We got interested thanks (& we mean serious thanks) to Hindenburg Research for their Washout of Adani Enterprises, India’s largest private ports management company. In the midst of that, Adani signed the deal to purchase the Haifa Port. We all know now that the Haifa Port is the final destination of the India-Middle East-EU economic corridor announced at a the G-20 this year. Yes, it is kinda dormant now because of the radiating turbulence of the Israel-Hamas battle. But, if you think about it, the mess in the Red Sea with Houthis actually is a big selling point to finalize, build & activate the IMEC corridor to avoid the Red Sea.
By the way, what a fantastic opportunity it was to step into Adani Enterprises stock, especially after laser-smart US distressed debt funds went in early February?
Fast forward to mid-November 2023 to notice the $553 million investment by US DFC (Development Finance Institution) in Adani’s Sri Lanka Port to counter Chinese influence. The scale of global traffic through Colombo is just huge:
Look closely at the map above & ask why doesn’t India have a international trans-shipment hub on its own western coast?

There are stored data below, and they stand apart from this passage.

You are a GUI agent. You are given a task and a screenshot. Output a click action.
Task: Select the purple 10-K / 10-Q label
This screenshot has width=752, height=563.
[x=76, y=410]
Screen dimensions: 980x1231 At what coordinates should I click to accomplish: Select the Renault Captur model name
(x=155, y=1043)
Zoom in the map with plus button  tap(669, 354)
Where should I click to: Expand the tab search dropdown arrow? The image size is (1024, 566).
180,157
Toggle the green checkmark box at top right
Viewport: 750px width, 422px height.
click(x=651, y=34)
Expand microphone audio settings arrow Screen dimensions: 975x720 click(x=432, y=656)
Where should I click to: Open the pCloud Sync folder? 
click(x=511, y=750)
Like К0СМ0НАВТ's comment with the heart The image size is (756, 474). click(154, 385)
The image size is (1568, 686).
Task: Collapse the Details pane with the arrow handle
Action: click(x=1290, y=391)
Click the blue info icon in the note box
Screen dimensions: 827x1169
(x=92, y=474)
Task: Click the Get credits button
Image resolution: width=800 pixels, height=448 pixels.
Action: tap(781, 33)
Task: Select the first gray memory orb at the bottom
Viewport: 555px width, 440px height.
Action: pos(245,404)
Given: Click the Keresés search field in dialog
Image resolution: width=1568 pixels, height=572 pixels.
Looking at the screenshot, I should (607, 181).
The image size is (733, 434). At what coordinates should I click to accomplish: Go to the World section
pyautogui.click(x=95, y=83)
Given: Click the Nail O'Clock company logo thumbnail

It can be closer to the incoming traffic from the Straits of Hormuz, Arabian sea and the traffic from the Cape of Good Hope.
Since you ask, allow us to tell you that the first phase of such a new international trans-shipment opened in October 23 near the southern tip of India as shown below:
Since that doesn’t tell you much, below is a video clip that provides a better description:
Is this what might be a new label for India? Heck No! Not with the small stuff above. What you need to know is the huge scale of what India is building – an international trans-shipment port plus a naval-airforce base right on the top of the Malacca Straits. That is on the island of Great Nicobar that is bigger than Singapore & Dubai city combined.
Read our adjacent article “Is India on the cusp of a take-off” to read about it. The $9.5 billion has already been budgeted & the work has begun. That is a project that might India to reclaim the title “rules the waves” from Britannia. Seriously, the scale & the reach of the Great Nicobar project will surprise you.